Combine the tracks only at the end

A sequencing point. For most of your preparation, work the two tracks separately: clinical practice in clinical blocks, critical review practice in its own sessions, each with its own target and its own dashboard.

Bring them together only in the final phase, in full-length timed mocks that mix them in the proportions the real paper uses. That is when you discover whether your pacing plan survives contact with a long critical review question at question 120, which is exactly what you want to find out three weeks early rather than on the day.

Where iatroX fits

iatroX's MRCPsych Paper B bank covers the clinical topics and critical review as separately tracked domains, so you can see immediately which of the two is costing you marks rather than watching a blended figure that conceals a fifty-mark weakness.
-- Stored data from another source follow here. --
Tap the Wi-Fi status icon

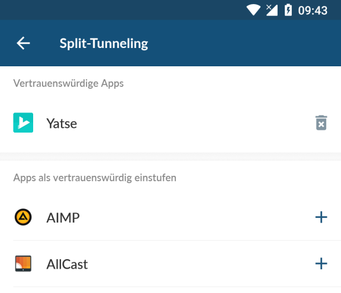253,10
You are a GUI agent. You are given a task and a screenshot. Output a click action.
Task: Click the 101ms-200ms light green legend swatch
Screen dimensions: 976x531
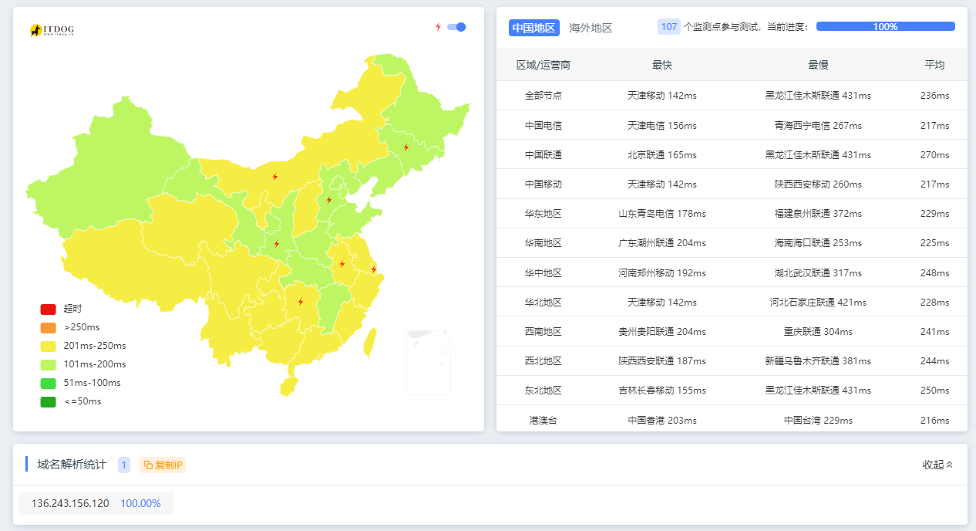tap(49, 364)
The adaptive engine targets the domain and subspecialty you are genuinely weak in rather than the one you happen to be working in, spaced repetition holds the epidemiological figures and treatment evidence that decay, and missed questions can be opened in the Socratic Tutor, which asks you to reason before it explains. Try it with free sample questions at iatroX. For the underlying measurement discipline, see why your Q-bank percentage is not your exam score.

Frequently asked questions

What is the format of MRCPsych Paper B? A three-hour paper of 150 questions worth 150 marks, roughly two-thirds multiple choice and one-third extended matching items. One-third of the marks cover critical review and two-thirds cover clinical topics.

How many marks is critical review worth? Roughly a third of the paper, about 50 marks. It is a methodological skill rather than a psychiatric one, it is finite and learnable, and it is the domain candidates most reliably postpone.

Which clinical topic carries the most marks? General adult psychiatry, at roughly a fifth of the whole paper, which makes it the highest-yield clinical domain by a clear margin. Weight your hours to it rather than to the subspecialty you happen to be working in.

How should I pace Paper B? Deliberately, and rehearse it. Critical review questions are long and extended matching items take longer to read than single best answers, so working through the paper at a uniform pace will leave you short of time exactly where you need it most.